§ Given exercise: Extract every line of the listing below word for word, leaving out the pictures.

(Records from a pointing dataset)
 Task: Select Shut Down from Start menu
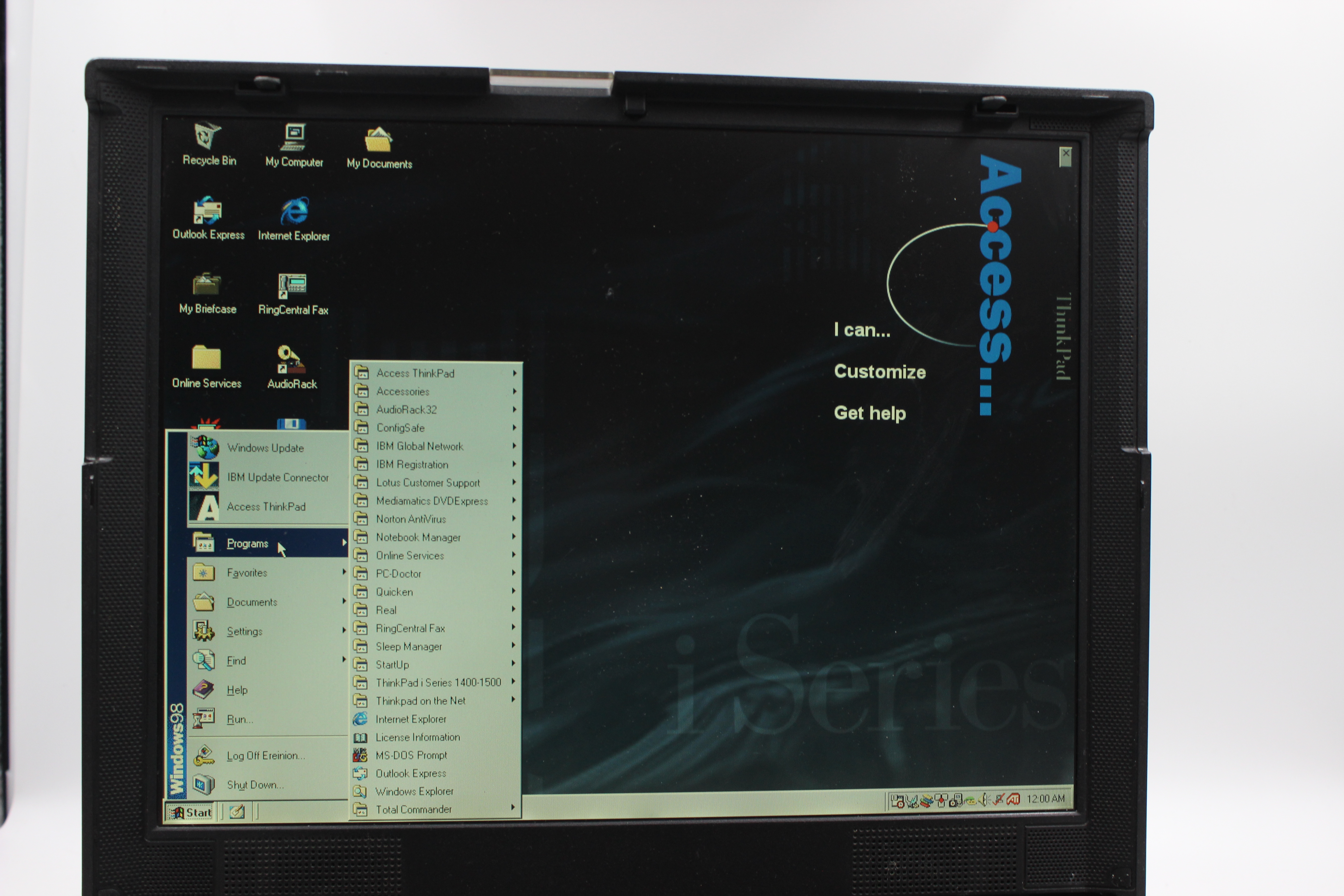click(x=255, y=785)
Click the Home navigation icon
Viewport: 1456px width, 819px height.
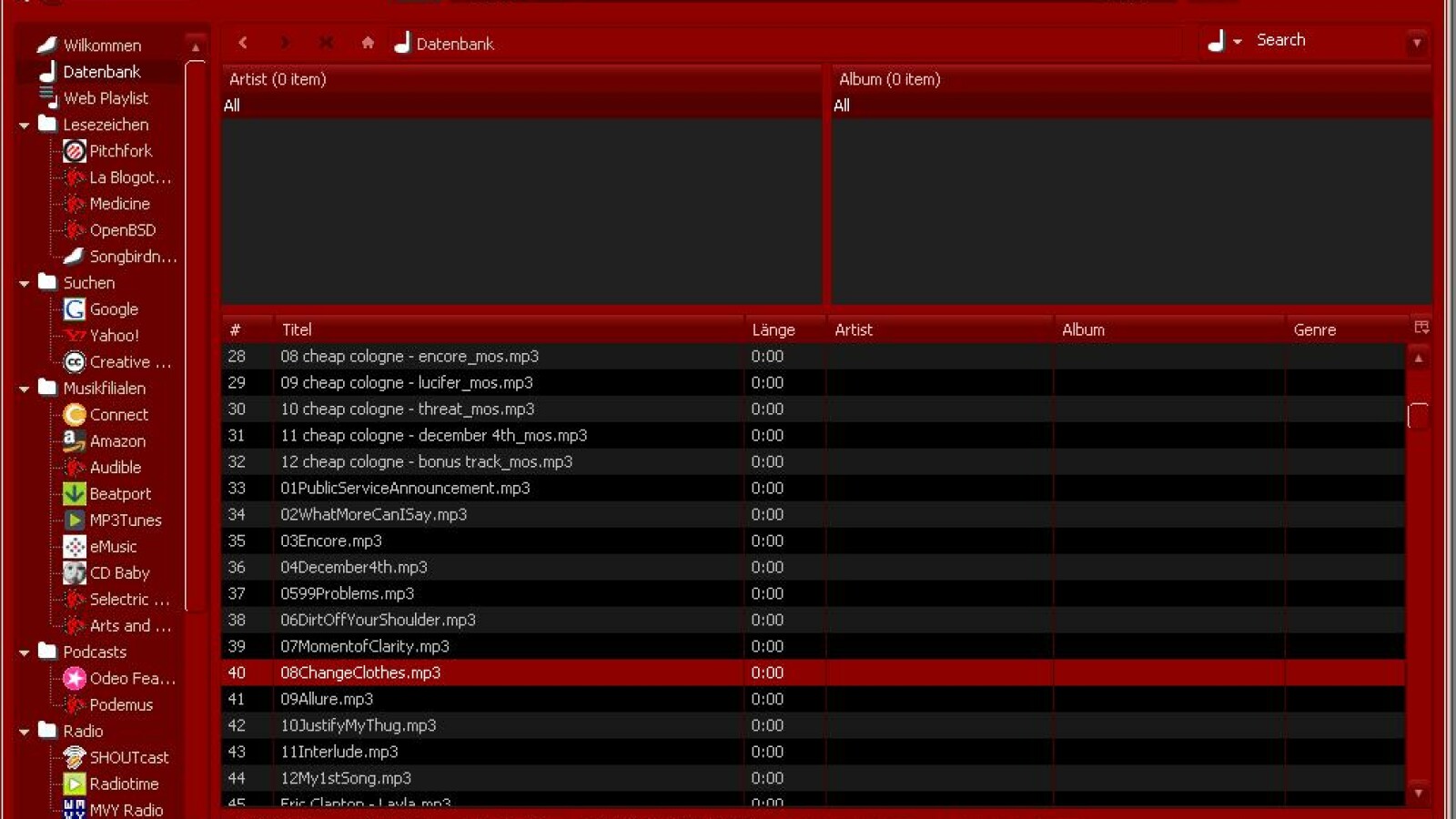pos(368,43)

§ Exercise answer:
 Task: Select Shut Down from Start menu
click(x=255, y=785)
Click the Home navigation icon
Viewport: 1456px width, 819px height.
pos(368,43)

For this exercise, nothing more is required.